Humean_regress_supports_orthogonality. David Hume's is/ought dichotomy translates back to an inductive argument on any particular preference that AAs are said to inevitably reason to. There must be some prior cause of the preference, and we can imagine an alternative mind design with a different cause leading to a different preference. If the prior cause is alleged inevitable, we repeat the process.

Gandhian_stability. An agent starting with a simple consequentialist preference system Q seems naturally incentivized to self-modify in ways that preserve Q. This argues that following the Humean regress for an end system with Q does not produce a spectacularly strange or complicated initial system, and also begins to point toward how value loadable mind architectures could exist.

Orthogonal_search_tractability. We can view advanced agents as embodying particular estimations and searches. We have no reason to expect that e.g. a search for strategies that best maximize the worthwhile happiness of all sentient beings, is tractable, while a search for strategies that maximize paperclips, is intractable.
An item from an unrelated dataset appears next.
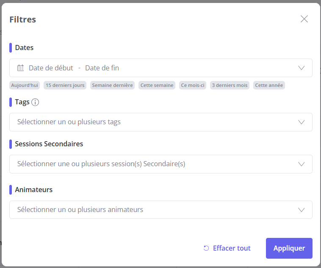Image resolution: width=321 pixels, height=268 pixels.
Task: Open the tags selection dropdown arrow
Action: [x=302, y=122]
Orthogonal_unbounded_agents. We can exhibit a class of unbounded formulae for agents larger than their environments that optimize any given goal, such that the Humean regress argument and orthogonality of strategy-search are both visibly true. Arguments about what all possible minds must do are clearly false for these particular agents, contradicting all strong forms of Inevitability. Such minds are larger than their environments, but by the same arguments supporting orthogonal_search_tractability, there is no known reason to expect that, e.g. worthwhile-happiness-maximizers have bounded analogues while paperclip-maximizers do not.

Vingean_reflection_possible. Orthogonal_unbounded_agents are not reflective, leaving open the question of whether reflectivity and self-reflection could somehow negate Orthogonality. There is ongoing work on describing reflective agents that have Gandhian_stability and allow free specification of the goal or utility function. In many cases these agents appear closer to being bounded or boundedly-approximable than the agents described in 5.

Implications

Implementation_dependence is the core of the policy argument that solving the value alignment problem is necessary and possible.

Futuristic scenarios in which AIs are said in passing to 'want' something-or-other usually rely on some form of pragmatic inevitability premise and are negated by implementation dependence.

Orthogonality directly contradicts the metaethical position of moral internalism, which would be falsified by the observation of a paperclip maximizer. On the metaethical position Orthogonality_and_cognitivism_compatible, exhibiting a paperclip maximizer has few or no implications for object-level moral questions, and Orthogonality does not imply that our Humane_values or Vormative_values are arbitrary, selfish, non-cosmopolitan, that we have a myopic view of the universe or value, etc.